Task description
How many lines in the records below contain "computer"? Reply with the number only.

--- Records for the exercise ---

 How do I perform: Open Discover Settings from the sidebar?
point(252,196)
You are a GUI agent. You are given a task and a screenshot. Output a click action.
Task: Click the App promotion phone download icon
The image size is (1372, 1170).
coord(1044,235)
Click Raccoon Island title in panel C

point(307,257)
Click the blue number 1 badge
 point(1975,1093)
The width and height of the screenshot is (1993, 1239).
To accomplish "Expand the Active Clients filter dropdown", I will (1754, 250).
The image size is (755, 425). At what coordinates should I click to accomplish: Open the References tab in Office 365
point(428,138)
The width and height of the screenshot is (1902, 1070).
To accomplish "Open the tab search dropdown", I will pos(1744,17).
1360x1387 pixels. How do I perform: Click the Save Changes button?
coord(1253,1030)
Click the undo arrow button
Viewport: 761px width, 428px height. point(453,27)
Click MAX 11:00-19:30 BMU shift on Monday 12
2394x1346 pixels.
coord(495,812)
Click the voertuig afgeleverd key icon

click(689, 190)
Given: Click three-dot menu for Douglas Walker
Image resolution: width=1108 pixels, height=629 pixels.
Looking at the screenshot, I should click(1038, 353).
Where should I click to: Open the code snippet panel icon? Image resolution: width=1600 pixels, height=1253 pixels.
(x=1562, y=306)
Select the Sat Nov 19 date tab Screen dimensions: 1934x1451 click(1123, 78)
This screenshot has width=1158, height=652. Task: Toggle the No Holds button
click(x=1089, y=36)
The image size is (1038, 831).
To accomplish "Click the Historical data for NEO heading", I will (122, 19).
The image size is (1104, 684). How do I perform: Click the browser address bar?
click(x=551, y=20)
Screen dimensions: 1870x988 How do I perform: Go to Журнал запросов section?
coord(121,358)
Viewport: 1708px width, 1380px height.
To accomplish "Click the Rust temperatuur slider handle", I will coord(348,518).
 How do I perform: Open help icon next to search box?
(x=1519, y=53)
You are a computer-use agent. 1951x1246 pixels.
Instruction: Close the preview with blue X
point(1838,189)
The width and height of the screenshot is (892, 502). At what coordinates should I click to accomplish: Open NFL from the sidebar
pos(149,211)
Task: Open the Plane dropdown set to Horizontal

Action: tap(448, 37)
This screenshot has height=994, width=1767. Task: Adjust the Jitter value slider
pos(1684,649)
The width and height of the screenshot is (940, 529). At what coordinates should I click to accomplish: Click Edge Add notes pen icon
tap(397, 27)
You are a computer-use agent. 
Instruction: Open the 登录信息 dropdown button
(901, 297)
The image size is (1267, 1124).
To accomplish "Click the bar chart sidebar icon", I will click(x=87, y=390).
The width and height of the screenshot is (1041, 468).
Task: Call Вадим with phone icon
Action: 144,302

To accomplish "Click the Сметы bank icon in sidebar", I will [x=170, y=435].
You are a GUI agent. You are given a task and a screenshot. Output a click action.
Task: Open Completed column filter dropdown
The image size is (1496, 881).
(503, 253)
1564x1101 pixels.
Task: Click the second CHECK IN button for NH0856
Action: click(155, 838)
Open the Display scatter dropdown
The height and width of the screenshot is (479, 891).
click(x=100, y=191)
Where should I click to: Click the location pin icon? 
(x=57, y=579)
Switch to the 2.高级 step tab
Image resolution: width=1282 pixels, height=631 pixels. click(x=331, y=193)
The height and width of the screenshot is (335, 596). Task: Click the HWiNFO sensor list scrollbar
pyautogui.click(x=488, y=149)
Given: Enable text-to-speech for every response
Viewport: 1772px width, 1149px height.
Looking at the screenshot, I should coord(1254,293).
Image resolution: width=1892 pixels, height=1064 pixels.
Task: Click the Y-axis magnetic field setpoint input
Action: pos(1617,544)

---

Response to this task
2